Football

'Where I started in 2001 going ‘I can’t wait to play for Down’, now I was saying ‘I hate this, I don’t want to be here’

John Clarke with his three-year-old Luke son at St John's, Drumnaquoile. Picture by Philip Walsh
John Clarke with his three-year-old Luke son at St John's, Drumnaquoile. Picture by Philip Walsh John Clarke with his three-year-old Luke son at St John's, Drumnaquoile. Picture by Philip Walsh

THE post-mortem carries on in the queue at Starbucks near Banbridge.
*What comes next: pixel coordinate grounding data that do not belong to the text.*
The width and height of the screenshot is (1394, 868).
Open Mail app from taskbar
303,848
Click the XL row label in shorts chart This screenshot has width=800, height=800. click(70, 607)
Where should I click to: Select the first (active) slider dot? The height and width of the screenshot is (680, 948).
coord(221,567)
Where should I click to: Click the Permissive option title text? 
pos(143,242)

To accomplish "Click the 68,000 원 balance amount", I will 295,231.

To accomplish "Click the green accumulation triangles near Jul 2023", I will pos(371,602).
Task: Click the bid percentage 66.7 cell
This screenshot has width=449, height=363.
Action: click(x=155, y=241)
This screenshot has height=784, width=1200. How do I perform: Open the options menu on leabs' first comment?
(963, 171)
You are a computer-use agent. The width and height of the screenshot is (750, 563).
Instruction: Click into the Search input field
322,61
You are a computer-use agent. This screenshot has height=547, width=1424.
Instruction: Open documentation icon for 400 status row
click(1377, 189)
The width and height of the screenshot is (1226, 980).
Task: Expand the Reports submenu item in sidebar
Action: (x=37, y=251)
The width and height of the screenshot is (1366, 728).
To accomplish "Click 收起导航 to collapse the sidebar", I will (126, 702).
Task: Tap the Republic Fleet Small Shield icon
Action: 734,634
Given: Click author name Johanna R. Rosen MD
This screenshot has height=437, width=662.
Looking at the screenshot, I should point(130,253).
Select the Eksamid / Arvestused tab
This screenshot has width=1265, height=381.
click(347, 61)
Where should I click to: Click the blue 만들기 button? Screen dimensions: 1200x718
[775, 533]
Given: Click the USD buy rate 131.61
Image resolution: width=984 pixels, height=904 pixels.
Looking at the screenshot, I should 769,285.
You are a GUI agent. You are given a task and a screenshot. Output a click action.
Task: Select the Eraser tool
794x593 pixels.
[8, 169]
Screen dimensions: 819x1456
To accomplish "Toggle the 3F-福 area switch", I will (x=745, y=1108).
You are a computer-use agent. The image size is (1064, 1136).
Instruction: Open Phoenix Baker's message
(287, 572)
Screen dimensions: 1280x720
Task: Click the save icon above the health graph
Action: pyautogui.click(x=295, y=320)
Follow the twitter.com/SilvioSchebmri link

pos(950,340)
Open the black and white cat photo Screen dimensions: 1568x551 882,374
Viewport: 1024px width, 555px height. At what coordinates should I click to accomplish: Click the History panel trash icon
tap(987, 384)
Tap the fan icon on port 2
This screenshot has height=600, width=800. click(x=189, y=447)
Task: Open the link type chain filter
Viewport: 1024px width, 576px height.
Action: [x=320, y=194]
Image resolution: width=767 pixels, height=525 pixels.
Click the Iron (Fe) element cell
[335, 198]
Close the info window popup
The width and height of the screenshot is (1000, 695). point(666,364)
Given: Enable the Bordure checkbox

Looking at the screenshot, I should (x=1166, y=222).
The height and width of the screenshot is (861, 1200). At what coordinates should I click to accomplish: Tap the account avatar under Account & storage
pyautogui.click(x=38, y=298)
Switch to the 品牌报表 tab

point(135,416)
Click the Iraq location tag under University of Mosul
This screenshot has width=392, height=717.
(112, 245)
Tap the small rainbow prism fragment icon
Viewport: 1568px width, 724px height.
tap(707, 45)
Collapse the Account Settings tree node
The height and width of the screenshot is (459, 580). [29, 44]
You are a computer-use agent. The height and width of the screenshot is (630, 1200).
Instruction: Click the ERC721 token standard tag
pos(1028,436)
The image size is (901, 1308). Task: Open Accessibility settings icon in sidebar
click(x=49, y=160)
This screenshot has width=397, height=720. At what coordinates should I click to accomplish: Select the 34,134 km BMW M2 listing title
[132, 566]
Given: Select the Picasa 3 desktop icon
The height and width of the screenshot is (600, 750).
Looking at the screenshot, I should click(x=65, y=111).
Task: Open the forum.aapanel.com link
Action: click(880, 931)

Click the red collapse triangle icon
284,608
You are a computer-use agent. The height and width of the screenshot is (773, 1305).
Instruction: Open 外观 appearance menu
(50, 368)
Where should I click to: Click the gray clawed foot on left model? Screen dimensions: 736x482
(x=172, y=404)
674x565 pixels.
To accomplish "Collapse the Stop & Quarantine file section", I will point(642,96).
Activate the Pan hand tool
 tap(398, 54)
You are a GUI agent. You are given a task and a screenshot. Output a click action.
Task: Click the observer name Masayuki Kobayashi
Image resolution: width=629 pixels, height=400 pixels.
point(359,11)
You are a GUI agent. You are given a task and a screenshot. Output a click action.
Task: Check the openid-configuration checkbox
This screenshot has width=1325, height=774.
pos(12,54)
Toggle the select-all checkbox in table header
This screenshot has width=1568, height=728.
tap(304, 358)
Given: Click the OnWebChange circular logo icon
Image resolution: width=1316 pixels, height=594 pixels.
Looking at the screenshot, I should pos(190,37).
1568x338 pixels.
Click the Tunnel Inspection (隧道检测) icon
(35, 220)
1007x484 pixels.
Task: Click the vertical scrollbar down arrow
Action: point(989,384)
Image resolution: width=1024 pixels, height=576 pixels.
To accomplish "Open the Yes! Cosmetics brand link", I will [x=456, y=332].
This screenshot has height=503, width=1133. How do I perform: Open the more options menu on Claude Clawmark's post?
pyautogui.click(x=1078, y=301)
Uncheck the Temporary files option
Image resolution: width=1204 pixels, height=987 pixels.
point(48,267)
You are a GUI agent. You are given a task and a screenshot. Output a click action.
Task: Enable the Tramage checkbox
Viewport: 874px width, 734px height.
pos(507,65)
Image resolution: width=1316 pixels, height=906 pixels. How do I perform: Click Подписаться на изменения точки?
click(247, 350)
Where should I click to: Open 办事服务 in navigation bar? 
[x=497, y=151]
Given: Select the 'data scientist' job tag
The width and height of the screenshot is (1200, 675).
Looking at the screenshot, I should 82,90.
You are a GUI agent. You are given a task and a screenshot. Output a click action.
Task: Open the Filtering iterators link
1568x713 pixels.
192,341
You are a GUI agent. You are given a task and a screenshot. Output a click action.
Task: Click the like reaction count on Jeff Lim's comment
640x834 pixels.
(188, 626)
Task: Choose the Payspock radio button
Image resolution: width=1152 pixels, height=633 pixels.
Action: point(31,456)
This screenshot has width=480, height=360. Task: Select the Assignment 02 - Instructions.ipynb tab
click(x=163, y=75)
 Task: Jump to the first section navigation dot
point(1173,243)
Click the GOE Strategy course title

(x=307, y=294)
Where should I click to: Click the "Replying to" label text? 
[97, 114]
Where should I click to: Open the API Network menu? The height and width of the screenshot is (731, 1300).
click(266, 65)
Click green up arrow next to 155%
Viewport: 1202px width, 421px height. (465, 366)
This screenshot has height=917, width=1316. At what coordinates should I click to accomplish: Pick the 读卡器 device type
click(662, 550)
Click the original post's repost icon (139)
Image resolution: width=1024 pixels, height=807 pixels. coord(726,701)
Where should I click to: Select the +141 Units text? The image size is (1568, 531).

It’s the week after Down were crushed in Clones, the memories of the previous summer’s heroics mercilessly trampled into the dirt by Donegal boots.

It wasn’t the heaviest defeat of recent times, that came two years ago at the hands of Monaghan, but it might have been the most dispiriting.

That day they only trailed the Farneymen by three following a decent first half performance. The collapse that came after the break wasn’t pretty to watch, but at least they were competitive at one stage.

Against Donegal, it was all over by the 24th minute of a game Down were never in. John Clarke winces slightly through the conversation. He felt for every single player wearing red and black at St Tiernach’s Park because he has been that soldier.

Settling into his seat, Clarke takes a deep breath as he pulls a couple of examples from the memory bank.

Longford 2002. Not long on the panel, an All-Ireland minor medal in the back pocket, heroes of ’91 and ’94 everywhere he looked – but it didn’t matter.

The abiding image is of Pete McGrath fighting back tears as he told the players he was finished. The unforgettable sound? The silence on the bus.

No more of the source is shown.